Die positive Resonanz auf die jüngsten Zukäufe in den USA werde auch kleinere Unternehmen unterhalb des Dax dazu motivieren, sich umzusehen, sagt Lazard-Deutschland-Co-Chef Ken Oliver Fritz. "Strategisch sinnvolle Akquisitionen - und aktives Portfolio-Management - werden von Aktionären begrüßt, Nichtstun tendenziell bestraft."

Banken-Ranking

In der vielbeachteten Rangliste der Investmentbanken hat der Platzhirsch Deutsche Bank in diesem Jahr die Position als Nummer eins in Deutschland von Goldman Sachs zurückerobert. Das Team von Berthold Fürst war an 34 Übernahmen im Volumen von mehr als 89 Milliarden Dollar beteiligt. Morgan Stanley liegt mit 68 Milliarden auf Platz zwei noch vor dem US-Rivalen Goldman Sachs.

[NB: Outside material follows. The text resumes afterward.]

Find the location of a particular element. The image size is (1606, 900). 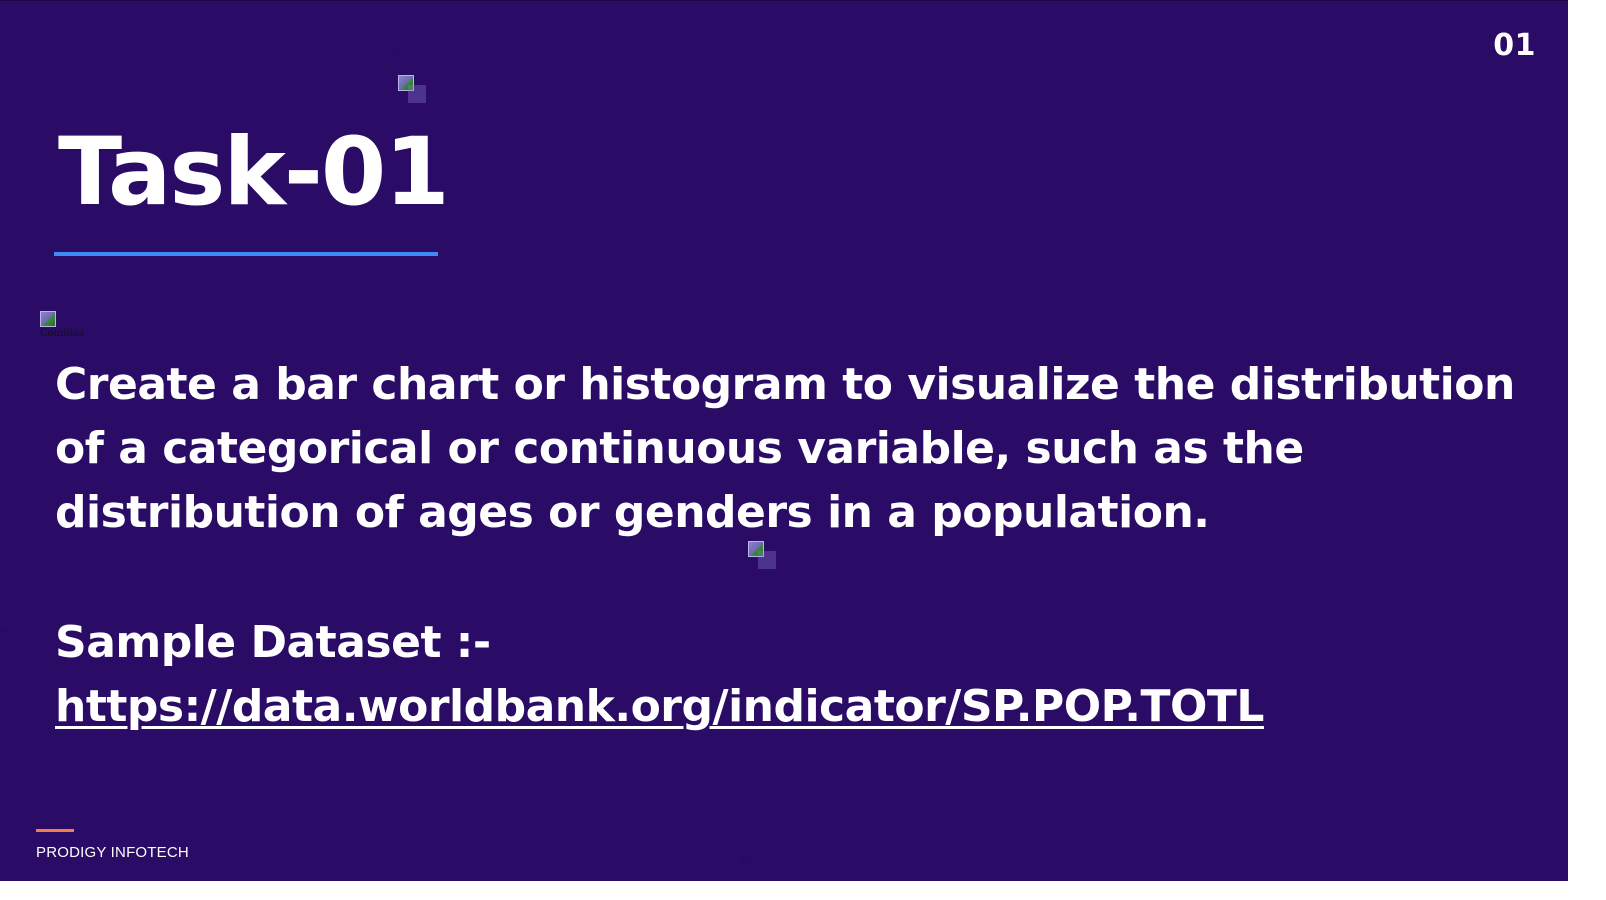

slide-title: Task-01 is located at coordinates (254, 172).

Weltweit liegt die Deutsche Bank nach der am Donnerstag veröffentlichten vorläufigen Rangliste aber nur auf Platz acht unter den Fusionsberatern. Während der Marktführer Goldman Sachs an 419 Transaktionen mit einem Volumen von 953 Milliarden Dollar mitmischte, arbeitete der deutsche Branchenprimus mit dem globalen Anspruch an 233 Deals im Wert von 404 Milliarden Dollar mit. Die ersten fünf Plätze belegen US-Investmentbanken - kein Wunder: Bei acht der zehn größten Übernahmen weltweit blieben 2014 US-Unternehmen unter sich. Besser als die Deutsche Bank schlug sich die britische Barclays auf Rang sechs, die beiden Schweizer Großbanken Credit Suisse und UBS sind Neunter und Zehnter.